10/07/2025
Workplace Wellness 2.0 – From Gym Membership to Relational Support, the New Standard in Employee Care
Atul Subhash, 34, Bangalore
Puneet Khurana, 40, Delhi
Petaru Golapalli, 40, Karnataka
Vaishnavi Hagawane, 24, Pune
Dr. Sumit Mitta, 40, Rajasthan
Anshika Kesarwani, 27, Prayagraj
Ridhanya, 27, Tiruppur, Tamil Nadu
These names represent more than individuals — they represent a growing yet often overlooked crisis. All of them were professionals navigating complex lives - until relationship distress led them to take their own lives. Their deaths were not due to professional or financial failure, but the result of prolonged emotional trauma caused by toxic marriage, false allegations, psychological abuse, and social isolation. Their tragic stories highlight a systemic failure - both society and the workplace failing to recognize, support, and provide a safety net to individuals facing severe relational distress.
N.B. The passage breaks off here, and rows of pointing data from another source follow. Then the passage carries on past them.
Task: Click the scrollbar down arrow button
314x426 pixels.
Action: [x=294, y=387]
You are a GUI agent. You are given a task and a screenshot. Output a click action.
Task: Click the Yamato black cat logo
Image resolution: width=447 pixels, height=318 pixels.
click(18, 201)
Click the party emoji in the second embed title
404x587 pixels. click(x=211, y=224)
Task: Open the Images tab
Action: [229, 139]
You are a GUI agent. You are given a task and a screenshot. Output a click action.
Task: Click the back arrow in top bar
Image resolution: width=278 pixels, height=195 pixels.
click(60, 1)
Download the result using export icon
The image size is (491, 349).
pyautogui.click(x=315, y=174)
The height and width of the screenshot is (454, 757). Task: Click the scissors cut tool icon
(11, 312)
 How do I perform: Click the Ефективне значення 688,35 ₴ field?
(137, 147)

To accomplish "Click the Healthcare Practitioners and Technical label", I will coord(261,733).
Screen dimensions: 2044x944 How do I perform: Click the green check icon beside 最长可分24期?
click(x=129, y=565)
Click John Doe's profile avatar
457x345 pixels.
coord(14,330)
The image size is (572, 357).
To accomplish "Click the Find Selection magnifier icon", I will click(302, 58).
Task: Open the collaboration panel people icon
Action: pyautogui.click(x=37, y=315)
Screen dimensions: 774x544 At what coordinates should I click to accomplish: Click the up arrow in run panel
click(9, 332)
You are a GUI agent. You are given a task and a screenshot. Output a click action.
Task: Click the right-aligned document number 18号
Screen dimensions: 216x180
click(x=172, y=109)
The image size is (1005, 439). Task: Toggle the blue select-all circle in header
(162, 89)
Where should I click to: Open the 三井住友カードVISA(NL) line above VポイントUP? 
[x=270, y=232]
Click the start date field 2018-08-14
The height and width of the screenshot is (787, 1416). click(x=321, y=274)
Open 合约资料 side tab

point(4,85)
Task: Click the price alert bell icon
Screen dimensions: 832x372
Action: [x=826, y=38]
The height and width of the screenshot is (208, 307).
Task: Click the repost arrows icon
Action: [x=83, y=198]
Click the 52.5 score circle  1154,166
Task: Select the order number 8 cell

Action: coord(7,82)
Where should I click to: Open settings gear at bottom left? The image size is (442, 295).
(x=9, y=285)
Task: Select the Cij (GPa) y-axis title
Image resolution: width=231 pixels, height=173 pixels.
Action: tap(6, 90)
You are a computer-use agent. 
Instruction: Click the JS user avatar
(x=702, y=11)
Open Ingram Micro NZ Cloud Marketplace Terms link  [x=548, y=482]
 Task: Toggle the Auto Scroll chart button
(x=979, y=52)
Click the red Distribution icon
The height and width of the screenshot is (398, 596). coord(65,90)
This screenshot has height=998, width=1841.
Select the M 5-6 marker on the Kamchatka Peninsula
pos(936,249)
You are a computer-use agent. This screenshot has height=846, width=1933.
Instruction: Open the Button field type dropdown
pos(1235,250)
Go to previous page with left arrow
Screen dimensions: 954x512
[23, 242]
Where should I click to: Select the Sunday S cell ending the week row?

The Missing Link in Employee Wellness: Relational Health
In today’s evolved workplace culture, many progressive companies already invest in mental health counselling, gym memberships, ergonomic infrastructure, and nutritious food programs. These are commendable, but incomplete. What’s still missing? - Support for relational and emotional wellness — a critical but neglected pillar of an employee’s well-being.
Some progressive organizations are beginning to recognize this:
SAP India, in collaboration with InnerHour, offers therapy for personal relationship issues through its Employee Assistance Program (EAP)
Accenture has broadened its wellness offerings to include emotional and relational support
Globally, Google’s EAP program allows employees to seek help for marital issues, family conflicts, and co-parenting struggles, normalizing relational therapy as part of workplace wellness
But these are exceptions, not the norm.
During a confidential conversation, a senior manager shared:
“When I was going through a separation, I found myself staring blankly at the screen for hours. I wasn’t sleeping, and my productivity plummeted. What I truly needed wasn’t just time off — I needed acknowledgment, understanding, and support.”
Toxic relationships and marital conflict are no longer private matters that can be compartmentalized. Relational pain shouldn’t be considered as something to be shunned away as “personal baggage” — it’s part of the whole human experience. Supporting it at work isn’t overstepping boundaries — it’s evolving the workplace into a space of empathy and psychological safety. By addressing relationship wellness, we don’t just save businesses or careers. We might, in some cases, help save lives.